Lamb Weston raised its forecast for full-year profit after beating quarterly estimates as the supplier of frozen potato products benefited from higher prices and easing supply chains.
Declining supply chain pressures helped the company save costs in the second quarter but a continued surge in labour and material charges prompted the frozen fries company to hike prices.
Lamb Weston, which is a major supplier to burger giant McDonald's, reported a 6% year-on-year decline in quarterly sales volumes, mainly, due to its efforts to exit some of its lower-margin business.
The company, however, raised its adjusted profit forecast to the range of $5.70 to $6.15 per share for fiscal 2024, compared with its prior expectations of $5.50 to $5.95 per share.
It reaffirmed net sales target of $6.8 billion (€6.2 billion) to $7.0 billion (€6.4 billion).
'Strong' Performance
"We view the second-quarter results and FY24 guide as strong in light of a bigger write-down than we expected for excess raw potatoes of $71m for the full year," TD Cowen analyst Robert Moskow said.
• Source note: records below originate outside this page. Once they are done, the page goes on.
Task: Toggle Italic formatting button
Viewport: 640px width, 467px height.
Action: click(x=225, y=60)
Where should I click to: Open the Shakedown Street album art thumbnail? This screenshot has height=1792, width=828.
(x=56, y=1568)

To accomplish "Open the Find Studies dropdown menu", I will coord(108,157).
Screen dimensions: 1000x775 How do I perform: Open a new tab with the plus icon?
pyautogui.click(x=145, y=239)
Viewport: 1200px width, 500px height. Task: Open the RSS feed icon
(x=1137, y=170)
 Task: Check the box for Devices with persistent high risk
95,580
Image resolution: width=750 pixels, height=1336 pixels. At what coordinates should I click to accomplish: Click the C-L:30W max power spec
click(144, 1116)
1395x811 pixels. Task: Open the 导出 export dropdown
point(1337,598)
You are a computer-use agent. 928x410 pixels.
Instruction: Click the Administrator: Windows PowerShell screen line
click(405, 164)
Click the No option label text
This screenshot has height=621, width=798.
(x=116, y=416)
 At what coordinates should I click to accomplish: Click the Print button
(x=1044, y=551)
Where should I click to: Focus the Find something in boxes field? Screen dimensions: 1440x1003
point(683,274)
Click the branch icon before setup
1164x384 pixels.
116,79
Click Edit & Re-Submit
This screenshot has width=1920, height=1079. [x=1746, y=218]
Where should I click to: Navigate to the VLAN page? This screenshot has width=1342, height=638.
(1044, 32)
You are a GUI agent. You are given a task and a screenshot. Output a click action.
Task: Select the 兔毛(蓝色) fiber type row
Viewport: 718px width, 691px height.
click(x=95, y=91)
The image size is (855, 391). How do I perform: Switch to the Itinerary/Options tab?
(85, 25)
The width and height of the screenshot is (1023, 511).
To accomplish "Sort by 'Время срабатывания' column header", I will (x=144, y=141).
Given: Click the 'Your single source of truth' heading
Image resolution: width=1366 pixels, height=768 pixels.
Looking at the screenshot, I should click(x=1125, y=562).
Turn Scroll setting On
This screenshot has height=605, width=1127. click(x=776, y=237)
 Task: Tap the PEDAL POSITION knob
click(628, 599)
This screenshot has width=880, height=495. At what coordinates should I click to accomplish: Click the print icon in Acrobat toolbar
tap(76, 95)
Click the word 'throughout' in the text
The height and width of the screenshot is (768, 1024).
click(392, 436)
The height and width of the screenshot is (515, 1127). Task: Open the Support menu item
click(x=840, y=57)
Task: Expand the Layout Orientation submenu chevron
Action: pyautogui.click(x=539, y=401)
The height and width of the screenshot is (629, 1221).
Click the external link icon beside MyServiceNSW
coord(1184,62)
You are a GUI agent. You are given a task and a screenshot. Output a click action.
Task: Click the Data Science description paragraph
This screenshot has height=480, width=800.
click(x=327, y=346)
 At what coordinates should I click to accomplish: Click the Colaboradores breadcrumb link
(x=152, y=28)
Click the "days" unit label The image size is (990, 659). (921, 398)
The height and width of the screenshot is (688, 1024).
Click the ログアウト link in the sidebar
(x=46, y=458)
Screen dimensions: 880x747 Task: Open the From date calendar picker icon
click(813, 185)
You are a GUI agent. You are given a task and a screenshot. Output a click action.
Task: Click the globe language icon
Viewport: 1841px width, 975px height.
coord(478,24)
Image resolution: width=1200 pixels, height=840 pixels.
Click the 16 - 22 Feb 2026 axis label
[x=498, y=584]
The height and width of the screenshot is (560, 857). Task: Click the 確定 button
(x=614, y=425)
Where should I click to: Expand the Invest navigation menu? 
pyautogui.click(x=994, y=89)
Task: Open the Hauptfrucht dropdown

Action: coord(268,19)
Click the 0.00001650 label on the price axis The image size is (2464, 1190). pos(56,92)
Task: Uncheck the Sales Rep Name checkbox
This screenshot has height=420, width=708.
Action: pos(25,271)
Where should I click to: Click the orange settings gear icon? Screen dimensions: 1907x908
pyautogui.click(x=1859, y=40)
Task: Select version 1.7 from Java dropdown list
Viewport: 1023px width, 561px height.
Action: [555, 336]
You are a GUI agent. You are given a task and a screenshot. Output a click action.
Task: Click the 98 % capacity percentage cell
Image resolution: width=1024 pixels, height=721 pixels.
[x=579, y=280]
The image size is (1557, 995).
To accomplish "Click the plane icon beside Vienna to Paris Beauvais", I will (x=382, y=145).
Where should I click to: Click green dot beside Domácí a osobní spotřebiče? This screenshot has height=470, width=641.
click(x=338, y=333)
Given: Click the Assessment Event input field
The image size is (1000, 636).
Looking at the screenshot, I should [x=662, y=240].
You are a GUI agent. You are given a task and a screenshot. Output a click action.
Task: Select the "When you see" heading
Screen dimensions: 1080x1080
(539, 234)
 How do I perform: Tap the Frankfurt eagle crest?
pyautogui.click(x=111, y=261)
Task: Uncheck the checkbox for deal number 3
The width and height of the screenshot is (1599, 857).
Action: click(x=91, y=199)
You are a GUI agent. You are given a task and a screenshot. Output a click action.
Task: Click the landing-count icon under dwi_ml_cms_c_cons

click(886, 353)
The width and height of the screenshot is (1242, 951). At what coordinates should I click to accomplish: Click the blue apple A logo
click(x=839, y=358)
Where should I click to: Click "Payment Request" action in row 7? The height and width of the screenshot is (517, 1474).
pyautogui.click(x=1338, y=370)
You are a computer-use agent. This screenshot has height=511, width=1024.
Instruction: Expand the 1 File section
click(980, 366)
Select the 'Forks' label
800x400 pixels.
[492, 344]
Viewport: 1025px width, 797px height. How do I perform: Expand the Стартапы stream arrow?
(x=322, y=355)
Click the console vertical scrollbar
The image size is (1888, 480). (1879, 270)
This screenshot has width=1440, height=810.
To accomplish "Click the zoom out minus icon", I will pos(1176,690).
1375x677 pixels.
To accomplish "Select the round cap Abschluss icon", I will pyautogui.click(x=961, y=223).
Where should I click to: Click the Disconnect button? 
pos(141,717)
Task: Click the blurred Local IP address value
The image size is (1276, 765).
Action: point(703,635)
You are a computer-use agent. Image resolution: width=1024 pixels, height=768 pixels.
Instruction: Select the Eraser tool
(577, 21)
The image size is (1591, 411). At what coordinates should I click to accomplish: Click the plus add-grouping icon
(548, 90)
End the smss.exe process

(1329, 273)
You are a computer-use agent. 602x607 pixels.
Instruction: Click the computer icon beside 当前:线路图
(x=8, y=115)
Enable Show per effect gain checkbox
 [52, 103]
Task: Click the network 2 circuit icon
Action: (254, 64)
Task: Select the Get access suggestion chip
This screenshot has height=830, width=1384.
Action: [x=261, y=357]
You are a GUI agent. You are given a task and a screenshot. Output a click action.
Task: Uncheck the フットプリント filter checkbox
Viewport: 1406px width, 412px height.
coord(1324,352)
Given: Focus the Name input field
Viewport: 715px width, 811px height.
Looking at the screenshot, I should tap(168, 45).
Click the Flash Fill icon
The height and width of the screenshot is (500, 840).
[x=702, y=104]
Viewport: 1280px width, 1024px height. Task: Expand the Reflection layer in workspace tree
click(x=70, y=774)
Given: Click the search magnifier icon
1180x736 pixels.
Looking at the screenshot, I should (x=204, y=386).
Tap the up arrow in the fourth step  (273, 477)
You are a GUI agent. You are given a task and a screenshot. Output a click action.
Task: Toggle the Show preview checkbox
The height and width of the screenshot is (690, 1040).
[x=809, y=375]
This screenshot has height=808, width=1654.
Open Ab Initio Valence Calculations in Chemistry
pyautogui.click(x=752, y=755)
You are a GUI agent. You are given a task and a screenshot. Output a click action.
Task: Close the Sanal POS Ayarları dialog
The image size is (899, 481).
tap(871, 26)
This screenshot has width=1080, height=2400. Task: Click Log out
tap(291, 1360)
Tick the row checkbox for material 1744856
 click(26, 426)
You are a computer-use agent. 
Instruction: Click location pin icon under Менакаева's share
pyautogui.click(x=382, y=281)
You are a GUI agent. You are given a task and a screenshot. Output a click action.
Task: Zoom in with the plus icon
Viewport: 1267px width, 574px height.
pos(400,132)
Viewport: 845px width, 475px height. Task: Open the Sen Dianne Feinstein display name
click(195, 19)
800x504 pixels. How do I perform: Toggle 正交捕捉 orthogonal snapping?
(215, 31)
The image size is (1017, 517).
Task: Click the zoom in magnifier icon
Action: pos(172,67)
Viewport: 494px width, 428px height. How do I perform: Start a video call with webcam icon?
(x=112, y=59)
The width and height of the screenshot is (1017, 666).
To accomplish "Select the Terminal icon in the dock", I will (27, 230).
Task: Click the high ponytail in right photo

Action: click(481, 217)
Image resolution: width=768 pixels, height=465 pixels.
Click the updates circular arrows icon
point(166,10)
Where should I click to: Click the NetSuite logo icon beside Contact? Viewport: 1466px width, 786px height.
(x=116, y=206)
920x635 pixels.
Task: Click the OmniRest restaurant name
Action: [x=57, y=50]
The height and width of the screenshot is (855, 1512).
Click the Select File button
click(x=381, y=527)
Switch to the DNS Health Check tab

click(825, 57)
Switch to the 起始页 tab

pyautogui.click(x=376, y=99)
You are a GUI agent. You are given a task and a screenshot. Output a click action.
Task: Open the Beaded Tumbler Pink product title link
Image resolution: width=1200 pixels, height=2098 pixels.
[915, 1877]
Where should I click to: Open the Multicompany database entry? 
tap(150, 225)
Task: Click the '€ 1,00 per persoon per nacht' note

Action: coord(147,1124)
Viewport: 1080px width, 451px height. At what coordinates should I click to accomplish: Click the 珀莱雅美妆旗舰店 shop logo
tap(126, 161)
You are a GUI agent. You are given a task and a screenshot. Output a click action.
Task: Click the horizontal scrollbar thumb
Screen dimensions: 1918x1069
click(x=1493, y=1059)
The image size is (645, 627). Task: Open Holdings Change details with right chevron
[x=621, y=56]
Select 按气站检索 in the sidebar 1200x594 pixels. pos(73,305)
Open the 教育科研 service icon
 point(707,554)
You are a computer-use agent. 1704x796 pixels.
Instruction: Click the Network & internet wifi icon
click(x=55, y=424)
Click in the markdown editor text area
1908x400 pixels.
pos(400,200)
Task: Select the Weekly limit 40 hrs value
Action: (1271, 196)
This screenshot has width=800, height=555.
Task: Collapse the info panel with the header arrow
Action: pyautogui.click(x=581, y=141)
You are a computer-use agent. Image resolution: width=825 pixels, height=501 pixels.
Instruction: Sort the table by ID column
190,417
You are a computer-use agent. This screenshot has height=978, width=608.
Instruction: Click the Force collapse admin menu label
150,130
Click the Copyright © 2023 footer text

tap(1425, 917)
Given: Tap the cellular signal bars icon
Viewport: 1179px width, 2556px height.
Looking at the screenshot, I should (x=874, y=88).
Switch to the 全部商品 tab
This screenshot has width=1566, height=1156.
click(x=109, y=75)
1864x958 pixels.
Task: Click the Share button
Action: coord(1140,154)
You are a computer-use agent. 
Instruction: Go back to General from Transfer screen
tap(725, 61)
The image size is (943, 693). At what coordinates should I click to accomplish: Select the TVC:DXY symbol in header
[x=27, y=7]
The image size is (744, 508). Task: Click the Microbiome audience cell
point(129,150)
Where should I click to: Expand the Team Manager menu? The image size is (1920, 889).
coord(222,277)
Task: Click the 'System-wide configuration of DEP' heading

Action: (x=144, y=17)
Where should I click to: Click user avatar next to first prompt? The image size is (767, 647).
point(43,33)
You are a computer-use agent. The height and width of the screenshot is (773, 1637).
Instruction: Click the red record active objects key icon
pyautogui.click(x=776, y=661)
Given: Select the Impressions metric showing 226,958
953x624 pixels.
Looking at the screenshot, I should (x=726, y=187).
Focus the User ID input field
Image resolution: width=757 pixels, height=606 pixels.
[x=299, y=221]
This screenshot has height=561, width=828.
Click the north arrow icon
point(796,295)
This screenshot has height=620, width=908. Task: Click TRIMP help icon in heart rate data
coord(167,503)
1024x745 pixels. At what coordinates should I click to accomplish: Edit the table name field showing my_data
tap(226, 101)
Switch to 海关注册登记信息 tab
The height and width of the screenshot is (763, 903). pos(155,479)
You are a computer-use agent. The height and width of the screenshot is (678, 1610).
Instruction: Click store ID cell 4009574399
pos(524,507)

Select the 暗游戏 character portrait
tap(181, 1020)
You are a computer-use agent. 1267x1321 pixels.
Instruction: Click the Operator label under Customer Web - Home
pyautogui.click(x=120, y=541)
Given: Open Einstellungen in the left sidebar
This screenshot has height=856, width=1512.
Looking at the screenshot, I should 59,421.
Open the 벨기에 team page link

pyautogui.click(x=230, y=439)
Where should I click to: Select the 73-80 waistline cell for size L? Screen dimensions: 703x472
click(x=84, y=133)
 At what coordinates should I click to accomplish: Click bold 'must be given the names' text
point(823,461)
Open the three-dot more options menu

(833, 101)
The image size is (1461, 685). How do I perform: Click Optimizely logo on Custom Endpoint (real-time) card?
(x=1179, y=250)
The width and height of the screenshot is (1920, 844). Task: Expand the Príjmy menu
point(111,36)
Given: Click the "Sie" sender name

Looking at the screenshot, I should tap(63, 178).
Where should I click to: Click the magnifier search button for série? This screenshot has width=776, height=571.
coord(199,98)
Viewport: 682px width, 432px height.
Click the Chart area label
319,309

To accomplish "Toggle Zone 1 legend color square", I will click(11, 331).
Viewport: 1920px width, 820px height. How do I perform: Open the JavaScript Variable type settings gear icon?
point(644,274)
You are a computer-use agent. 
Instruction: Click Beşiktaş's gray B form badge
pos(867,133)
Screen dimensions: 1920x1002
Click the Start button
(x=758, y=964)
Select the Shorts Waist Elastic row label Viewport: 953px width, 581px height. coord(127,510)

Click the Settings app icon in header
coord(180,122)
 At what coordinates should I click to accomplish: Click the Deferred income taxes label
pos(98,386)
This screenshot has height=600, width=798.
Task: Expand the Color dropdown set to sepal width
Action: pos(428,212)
Its net sales came in at $1.73 billion (€1.58 billion) in the quarter ended 26 November, compared with analysts' average estimate of $1.70 billion (€1.55 billion), according to LSEG data.
On an adjusted basis, the company logged a profit of $1.45 per share, above LSEG estimates of $1.41 per share.
"We anticipate that the consumer and operating environment will remain generally stable through the remainder of fiscal 2024," said CEO Tom Werner.
Elsewhere, packaged food peer Conagra Brands slashed its annual sales and profit forecasts owing to a slower recovery in volumes. The company's margins fell 261 basis points to 14% in the reported quarter.